As Americans, we have traditionally been part of Western, Judeo-Christian culture, the culture that has grown up over the last 3,000 or so years from Jerusalem and Athens, Rome and Constantinople. The last major threat the West faced from another culture was the Turkish siege of Vienna in 1683.
      Why was the West immune from other cultures for the past 300 years? Because the West, and the West alone, invented modernity. Starting about 500 years ago, Western culture began asking a new question: How do we use the forces of nature for practical ends? From systematic (scientific) exploration of this question came ships that could cross oceans and navigation to guide them; the harnessing first of steam power, then electricity, then internal combustion; and medicines that permitted Europeans and North Americans to live anywhere in the world. Modernity also brought weapons: "Whatever happens we have got the Maxim gun and they have not."
      By the beginning of the 20th century, modernity had given the West world domination. Those portions of the non-Western world that maintained their nominal independence were nonetheless subject to Western dictate, as the Boxers discovered in China. Only one non-Western nation was modernizing successfully: Japan.
      Then, in the course of less than a century, we, the West, threw it all away. How? By fighting three immense Western civil wars: World War I, World War II and the Cold War. We do not usually think of these as civil wars, but in cultural terms that is what they were. Japan played a small role in the first and a larger role in the second. But even in World War II, the Allies’ "Germany first" strategy showed where the center of conflict lay.

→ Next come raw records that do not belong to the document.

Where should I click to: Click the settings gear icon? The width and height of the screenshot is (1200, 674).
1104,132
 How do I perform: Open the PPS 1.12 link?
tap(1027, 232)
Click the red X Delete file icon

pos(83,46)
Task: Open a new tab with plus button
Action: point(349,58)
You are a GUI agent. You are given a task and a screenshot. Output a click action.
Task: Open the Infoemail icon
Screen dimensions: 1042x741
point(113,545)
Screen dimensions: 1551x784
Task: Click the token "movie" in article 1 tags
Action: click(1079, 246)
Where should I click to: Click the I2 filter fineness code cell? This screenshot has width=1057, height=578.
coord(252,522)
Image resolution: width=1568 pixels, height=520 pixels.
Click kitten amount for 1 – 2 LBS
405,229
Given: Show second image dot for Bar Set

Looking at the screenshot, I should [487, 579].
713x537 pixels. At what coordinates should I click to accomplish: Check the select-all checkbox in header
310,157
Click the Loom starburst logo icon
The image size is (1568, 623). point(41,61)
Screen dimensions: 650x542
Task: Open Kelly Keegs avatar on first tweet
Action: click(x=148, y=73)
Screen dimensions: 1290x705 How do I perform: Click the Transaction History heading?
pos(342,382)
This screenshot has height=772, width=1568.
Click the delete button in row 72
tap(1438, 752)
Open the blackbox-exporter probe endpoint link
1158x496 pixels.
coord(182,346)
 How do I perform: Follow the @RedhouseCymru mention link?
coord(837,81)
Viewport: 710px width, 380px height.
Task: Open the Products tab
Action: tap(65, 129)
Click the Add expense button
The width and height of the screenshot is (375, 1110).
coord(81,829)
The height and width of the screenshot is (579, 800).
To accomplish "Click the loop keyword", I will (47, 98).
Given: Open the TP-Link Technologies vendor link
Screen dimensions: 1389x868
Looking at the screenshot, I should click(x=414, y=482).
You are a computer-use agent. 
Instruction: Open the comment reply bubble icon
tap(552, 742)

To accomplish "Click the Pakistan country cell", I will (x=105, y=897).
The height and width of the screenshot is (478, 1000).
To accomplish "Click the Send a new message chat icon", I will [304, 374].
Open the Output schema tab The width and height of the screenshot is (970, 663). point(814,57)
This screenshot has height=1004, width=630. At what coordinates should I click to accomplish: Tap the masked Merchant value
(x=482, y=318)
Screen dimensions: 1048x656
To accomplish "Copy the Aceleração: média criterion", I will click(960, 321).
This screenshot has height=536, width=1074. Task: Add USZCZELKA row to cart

      The damage was incalculable. Tens of millions of Western lives were lost (remember that even under communism, Russia was still part of Western culture), countless marks and pounds and rubles of capital went up in flames and smoke. Most damaging, the West’s faith in itself was shattered. After 1918, the modernity that had brought the Somme, poison gas, and "total war" could no longer command men’s allegiance.
      As is commonly the case with civil wars, the entity fighting them—in this case not a country but a culture—emerged greatly weakened vis-a-vis its neighbors. And those neighbors—Chinese culture, Hindu culture, Islamic culture—have benefitted directly from the wars, 

especially the Cold War, as both Western parties pumped weapons, capital, and the other technical fruits of modernity into them. Most important, these non-Western cultures had not lost their nerve, their faith in themselves. On the contrary, the receding, demoralized West left them invigorated and renewed, positioned to combine the technological creations of the West with the fundaments of their traditional ways.
      Now we, the West, find ourselves increasingly under siege, no longer the world’s master, merely one contender among many—one sinking down as others rise. Chinese culture, the West’s most successful competitor over time, may face us only with a peaceful challenge. China has never desired to rule over non-Han peoples, beyond a few border buffer states. [ed. now debatable]
      The most immediate challenger is Islam, and here the challenge is not likely to be peaceful. Islam is today expanding outward in every direction from its traditional heartland: south into black Africa, east into southeast Asia and the Philippines, north into Europe. And also West: the fastest-growing religion in the United States is Islam.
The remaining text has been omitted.